__Exercise goal__:
Could you repeat all of the entries below, character for character?

(Collected data entries)
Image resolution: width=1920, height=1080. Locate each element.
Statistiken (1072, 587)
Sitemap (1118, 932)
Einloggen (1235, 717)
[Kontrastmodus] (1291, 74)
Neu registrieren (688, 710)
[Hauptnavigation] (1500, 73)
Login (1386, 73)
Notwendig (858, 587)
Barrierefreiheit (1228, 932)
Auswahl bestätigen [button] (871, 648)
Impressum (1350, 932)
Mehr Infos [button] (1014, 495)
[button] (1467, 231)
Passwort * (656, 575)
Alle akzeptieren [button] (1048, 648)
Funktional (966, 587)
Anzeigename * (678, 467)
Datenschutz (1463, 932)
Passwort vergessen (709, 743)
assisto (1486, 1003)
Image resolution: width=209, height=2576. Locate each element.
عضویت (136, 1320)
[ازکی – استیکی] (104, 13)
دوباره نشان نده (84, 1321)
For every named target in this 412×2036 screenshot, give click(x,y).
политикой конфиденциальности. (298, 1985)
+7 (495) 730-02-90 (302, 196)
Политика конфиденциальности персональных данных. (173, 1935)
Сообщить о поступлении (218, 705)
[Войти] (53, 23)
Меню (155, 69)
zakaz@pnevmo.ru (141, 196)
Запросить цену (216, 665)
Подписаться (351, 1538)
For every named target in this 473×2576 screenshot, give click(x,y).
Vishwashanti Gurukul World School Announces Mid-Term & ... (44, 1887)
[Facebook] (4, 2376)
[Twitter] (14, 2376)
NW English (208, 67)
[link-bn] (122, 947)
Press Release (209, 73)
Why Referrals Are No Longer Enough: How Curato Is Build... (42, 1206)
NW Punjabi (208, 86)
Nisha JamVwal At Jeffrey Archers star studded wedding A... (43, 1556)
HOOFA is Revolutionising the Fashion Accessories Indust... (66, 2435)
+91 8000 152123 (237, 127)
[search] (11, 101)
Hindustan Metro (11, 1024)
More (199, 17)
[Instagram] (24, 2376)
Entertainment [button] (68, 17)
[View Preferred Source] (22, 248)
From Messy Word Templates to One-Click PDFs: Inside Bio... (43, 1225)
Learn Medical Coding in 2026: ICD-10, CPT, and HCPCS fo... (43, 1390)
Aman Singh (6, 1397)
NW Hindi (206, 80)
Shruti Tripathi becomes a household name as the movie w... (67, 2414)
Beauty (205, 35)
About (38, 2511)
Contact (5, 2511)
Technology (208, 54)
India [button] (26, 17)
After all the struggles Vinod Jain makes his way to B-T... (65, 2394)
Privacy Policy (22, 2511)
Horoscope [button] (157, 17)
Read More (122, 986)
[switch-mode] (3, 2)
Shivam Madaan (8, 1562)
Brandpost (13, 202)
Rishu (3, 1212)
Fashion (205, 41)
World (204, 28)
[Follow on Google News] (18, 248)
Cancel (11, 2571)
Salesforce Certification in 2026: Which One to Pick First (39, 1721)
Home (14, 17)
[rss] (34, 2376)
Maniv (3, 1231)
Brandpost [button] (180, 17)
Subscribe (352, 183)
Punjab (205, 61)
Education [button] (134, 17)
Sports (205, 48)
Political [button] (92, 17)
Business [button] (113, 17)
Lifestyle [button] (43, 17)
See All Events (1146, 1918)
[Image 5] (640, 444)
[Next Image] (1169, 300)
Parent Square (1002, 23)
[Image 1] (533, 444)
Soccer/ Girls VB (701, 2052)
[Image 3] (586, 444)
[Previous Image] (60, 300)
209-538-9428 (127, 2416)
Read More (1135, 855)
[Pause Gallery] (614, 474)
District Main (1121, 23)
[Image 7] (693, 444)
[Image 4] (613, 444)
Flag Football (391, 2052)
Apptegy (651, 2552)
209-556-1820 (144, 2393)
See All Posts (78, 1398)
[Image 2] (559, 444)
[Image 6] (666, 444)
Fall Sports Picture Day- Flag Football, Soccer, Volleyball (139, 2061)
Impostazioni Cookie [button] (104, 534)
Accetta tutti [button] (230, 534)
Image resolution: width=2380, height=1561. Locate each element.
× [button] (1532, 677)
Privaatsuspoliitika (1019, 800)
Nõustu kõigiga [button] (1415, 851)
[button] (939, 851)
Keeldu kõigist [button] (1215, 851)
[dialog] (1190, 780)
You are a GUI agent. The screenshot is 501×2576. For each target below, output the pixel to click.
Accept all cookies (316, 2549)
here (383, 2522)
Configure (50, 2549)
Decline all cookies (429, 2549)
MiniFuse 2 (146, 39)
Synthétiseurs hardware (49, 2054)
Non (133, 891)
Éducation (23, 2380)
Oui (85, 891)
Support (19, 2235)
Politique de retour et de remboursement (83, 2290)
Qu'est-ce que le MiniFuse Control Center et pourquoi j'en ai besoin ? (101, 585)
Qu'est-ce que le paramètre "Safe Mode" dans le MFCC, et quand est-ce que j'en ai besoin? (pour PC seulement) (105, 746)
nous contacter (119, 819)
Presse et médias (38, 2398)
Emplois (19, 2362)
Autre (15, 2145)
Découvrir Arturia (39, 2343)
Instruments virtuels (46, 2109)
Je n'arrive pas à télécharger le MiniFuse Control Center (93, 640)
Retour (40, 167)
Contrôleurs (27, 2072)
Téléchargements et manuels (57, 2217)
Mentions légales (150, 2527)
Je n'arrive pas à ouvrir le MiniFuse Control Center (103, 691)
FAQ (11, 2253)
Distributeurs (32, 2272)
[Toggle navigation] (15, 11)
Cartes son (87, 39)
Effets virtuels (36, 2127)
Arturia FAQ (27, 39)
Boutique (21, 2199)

__Your solution__:
Image resolution: width=1920, height=1080. Locate each element.
Statistiken (1072, 587)
Sitemap (1118, 932)
Einloggen (1235, 717)
[Kontrastmodus] (1291, 74)
Neu registrieren (688, 710)
[Hauptnavigation] (1500, 73)
Login (1386, 73)
Notwendig (858, 587)
Barrierefreiheit (1228, 932)
Auswahl bestätigen [button] (871, 648)
Impressum (1350, 932)
Mehr Infos [button] (1014, 495)
[button] (1467, 231)
Passwort * (656, 575)
Alle akzeptieren [button] (1048, 648)
Funktional (966, 587)
Anzeigename * (678, 467)
Datenschutz (1463, 932)
Passwort vergessen (709, 743)
assisto (1486, 1003)
Image resolution: width=209, height=2576. Locate each element.
عضویت (136, 1320)
[ازکی – استیکی] (104, 13)
دوباره نشان نده (84, 1321)
For every named target in this 412×2036 screenshot, give click(x,y).
политикой конфиденциальности. (298, 1985)
+7 (495) 730-02-90 (302, 196)
Политика конфиденциальности персональных данных. (173, 1935)
Сообщить о поступлении (218, 705)
[Войти] (53, 23)
Меню (155, 69)
zakaz@pnevmo.ru (141, 196)
Запросить цену (216, 665)
Подписаться (351, 1538)
For every named target in this 473×2576 screenshot, give click(x,y).
Vishwashanti Gurukul World School Announces Mid-Term & ... (44, 1887)
[Facebook] (4, 2376)
[Twitter] (14, 2376)
NW English (208, 67)
[link-bn] (122, 947)
Press Release (209, 73)
Why Referrals Are No Longer Enough: How Curato Is Build... (42, 1206)
NW Punjabi (208, 86)
Nisha JamVwal At Jeffrey Archers star studded wedding A... (43, 1556)
HOOFA is Revolutionising the Fashion Accessories Indust... (66, 2435)
+91 8000 152123 (237, 127)
[search] (11, 101)
Hindustan Metro (11, 1024)
More (199, 17)
[Instagram] (24, 2376)
Entertainment [button] (68, 17)
[View Preferred Source] (22, 248)
From Messy Word Templates to One-Click PDFs: Inside Bio... (43, 1225)
Learn Medical Coding in 2026: ICD-10, CPT, and HCPCS fo... (43, 1390)
Aman Singh (6, 1397)
NW Hindi (206, 80)
Shruti Tripathi becomes a household name as the movie w... (67, 2414)
Beauty (205, 35)
About (38, 2511)
Contact (5, 2511)
Technology (208, 54)
India [button] (26, 17)
After all the struggles Vinod Jain makes his way to B-T... (65, 2394)
Privacy Policy (22, 2511)
Horoscope [button] (157, 17)
Read More (122, 986)
[switch-mode] (3, 2)
Shivam Madaan (8, 1562)
Brandpost (13, 202)
Rishu (3, 1212)
Fashion (205, 41)
World (204, 28)
[Follow on Google News] (18, 248)
Cancel (11, 2571)
Salesforce Certification in 2026: Which One to Pick First (39, 1721)
Home (14, 17)
[rss] (34, 2376)
Maniv (3, 1231)
Brandpost [button] (180, 17)
Subscribe (352, 183)
Punjab (205, 61)
Education [button] (134, 17)
Sports (205, 48)
Political [button] (92, 17)
Business [button] (113, 17)
Lifestyle [button] (43, 17)
See All Events (1146, 1918)
[Image 5] (640, 444)
[Next Image] (1169, 300)
Parent Square (1002, 23)
[Image 1] (533, 444)
Soccer/ Girls VB (701, 2052)
[Image 3] (586, 444)
[Previous Image] (60, 300)
209-538-9428 (127, 2416)
Read More (1135, 855)
[Pause Gallery] (614, 474)
District Main (1121, 23)
[Image 7] (693, 444)
[Image 4] (613, 444)
Flag Football (391, 2052)
Apptegy (651, 2552)
209-556-1820 (144, 2393)
See All Posts (78, 1398)
[Image 2] (559, 444)
[Image 6] (666, 444)
Fall Sports Picture Day- Flag Football, Soccer, Volleyball (139, 2061)
Impostazioni Cookie [button] (104, 534)
Accetta tutti [button] (230, 534)
Image resolution: width=2380, height=1561. Locate each element.
× [button] (1532, 677)
Privaatsuspoliitika (1019, 800)
Nõustu kõigiga [button] (1415, 851)
[button] (939, 851)
Keeldu kõigist [button] (1215, 851)
[dialog] (1190, 780)
You are a GUI agent. The screenshot is 501×2576. For each target below, output the pixel to click.
Accept all cookies (316, 2549)
here (383, 2522)
Configure (50, 2549)
Decline all cookies (429, 2549)
MiniFuse 2 (146, 39)
Synthétiseurs hardware (49, 2054)
Non (133, 891)
Éducation (23, 2380)
Oui (85, 891)
Support (19, 2235)
Politique de retour et de remboursement (83, 2290)
Qu'est-ce que le MiniFuse Control Center et pourquoi j'en ai besoin ? (101, 585)
Qu'est-ce que le paramètre "Safe Mode" dans le MFCC, et quand est-ce que j'en ai besoin? (pour PC seulement) (105, 746)
nous contacter (119, 819)
Presse et médias (38, 2398)
Emplois (19, 2362)
Autre (15, 2145)
Découvrir Arturia (39, 2343)
Instruments virtuels (46, 2109)
Je n'arrive pas à télécharger le MiniFuse Control Center (93, 640)
Retour (40, 167)
Contrôleurs (27, 2072)
Téléchargements et manuels (57, 2217)
Mentions légales (150, 2527)
Je n'arrive pas à ouvrir le MiniFuse Control Center (103, 691)
FAQ (11, 2253)
Distributeurs (32, 2272)
[Toggle navigation] (15, 11)
Cartes son (87, 39)
Effets virtuels (36, 2127)
Arturia FAQ (27, 39)
Boutique (21, 2199)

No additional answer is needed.